Stored records
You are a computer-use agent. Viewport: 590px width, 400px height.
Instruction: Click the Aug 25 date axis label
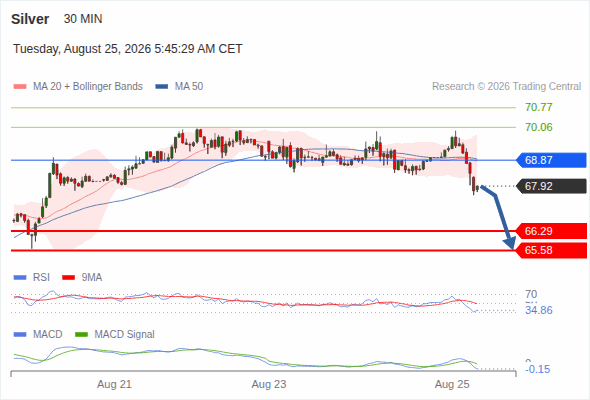point(452,384)
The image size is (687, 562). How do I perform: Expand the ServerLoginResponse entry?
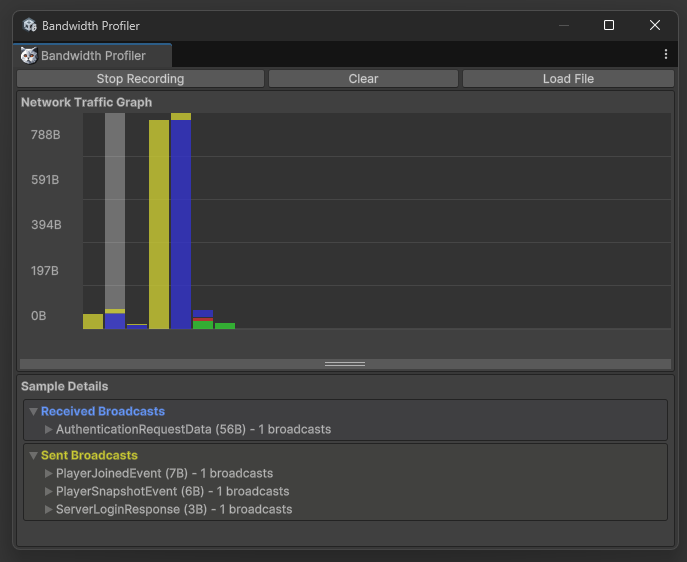point(48,509)
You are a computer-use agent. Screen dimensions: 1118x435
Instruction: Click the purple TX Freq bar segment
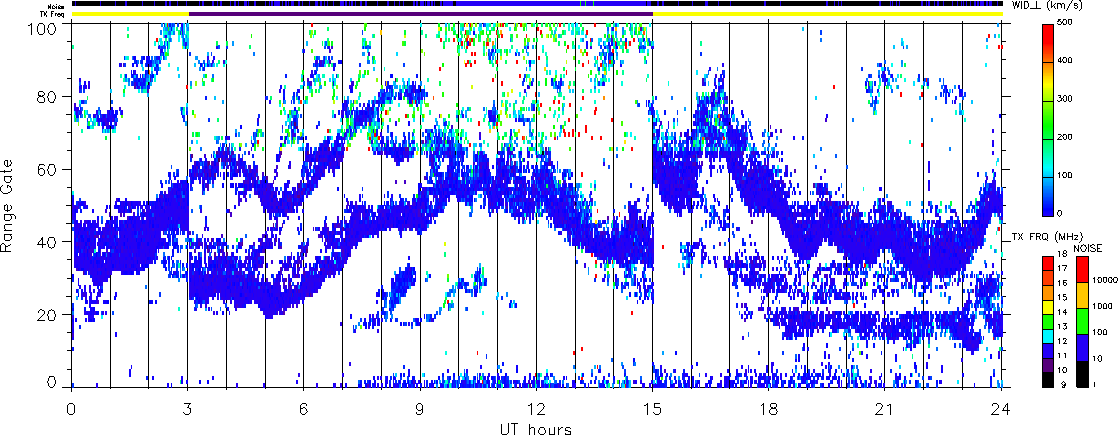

EXERCISE DIRECTIONS |
If a line in the records holds the string "agent", copy it.

SOLUTION FOR THIS PROBLEM |
You are a computer-use agent. Viewport: 590px width, 400px height.
You are a computer-use agent. Screen dimensions: 1118x435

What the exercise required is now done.